Pistachio Lemon Rolls (Print Version)

# Ingredients:

01 - 80g blanched almonds.
02 - 60g blanched pistachios.
03 - 80g of vanilla sugar.
04 - 1 egg yolk.
05 - 50g water.
06 - 4 sheets of phyllo pastry.
07 - Zest from a large untreated lemon.
08 - 180g acacia honey.
09 - Crushed pistachios for topping.
10 - Flour and water mixture for sealing.
11 - Oil for frying.

# Instructions:

01 - Blend the almonds and pistachios till fine. Stir them with vanilla sugar and water over the heat for 4 minutes. Take it off the stove, then mix in the lemon zest and egg yolk. Stir everything until it's smooth and pasty.
02 - Cut the phyllo sheets into triangle shapes. Divide the filling into 15g pieces. Wet the edges of each triangle. Roll up the filling inside to create cigar shapes.
03 - Heat some oil in a pan, then fry 5 cigars at a time until they’re golden all over.
04 - Warm up the honey gently.

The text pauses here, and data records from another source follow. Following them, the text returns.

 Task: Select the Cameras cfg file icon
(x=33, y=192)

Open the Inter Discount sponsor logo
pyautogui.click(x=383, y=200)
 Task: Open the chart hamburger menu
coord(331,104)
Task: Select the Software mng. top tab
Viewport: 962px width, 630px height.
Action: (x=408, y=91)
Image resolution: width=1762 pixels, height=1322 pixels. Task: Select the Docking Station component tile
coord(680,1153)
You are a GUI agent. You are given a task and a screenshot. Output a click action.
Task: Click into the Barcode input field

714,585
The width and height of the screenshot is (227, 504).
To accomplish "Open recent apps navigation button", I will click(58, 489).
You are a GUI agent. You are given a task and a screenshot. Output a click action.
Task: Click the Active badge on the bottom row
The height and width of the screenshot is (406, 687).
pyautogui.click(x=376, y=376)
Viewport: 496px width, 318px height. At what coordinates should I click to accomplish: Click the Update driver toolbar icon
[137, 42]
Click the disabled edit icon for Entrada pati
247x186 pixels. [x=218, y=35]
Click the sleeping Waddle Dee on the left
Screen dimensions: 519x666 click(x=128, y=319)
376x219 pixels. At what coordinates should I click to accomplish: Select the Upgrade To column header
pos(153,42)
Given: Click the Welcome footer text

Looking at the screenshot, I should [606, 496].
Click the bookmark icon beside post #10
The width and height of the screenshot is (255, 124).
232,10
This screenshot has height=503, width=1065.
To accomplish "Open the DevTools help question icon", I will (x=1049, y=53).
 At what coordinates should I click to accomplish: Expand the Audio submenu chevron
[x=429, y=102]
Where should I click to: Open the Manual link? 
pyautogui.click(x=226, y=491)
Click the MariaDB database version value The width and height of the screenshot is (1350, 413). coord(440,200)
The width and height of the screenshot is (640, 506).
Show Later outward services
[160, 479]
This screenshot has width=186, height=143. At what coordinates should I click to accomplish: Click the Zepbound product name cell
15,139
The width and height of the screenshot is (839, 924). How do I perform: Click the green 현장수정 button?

Dip the hot fried cigars into the warm honey for around a minute. Let the excess drip off on a rack.
05 - Place the cigars on a rack to cool completely for about an hour to keep them crispy. Sprinkle crushed pistachios on top as garnish.

# Notes:

01 - This dish is a Middle-Eastern treat inspired by chef Ottolenghi, with lemon zest adding a citrusy twist.
02 - Store them in a sealed container for up to 3 days, but they’re best enjoyed fresh.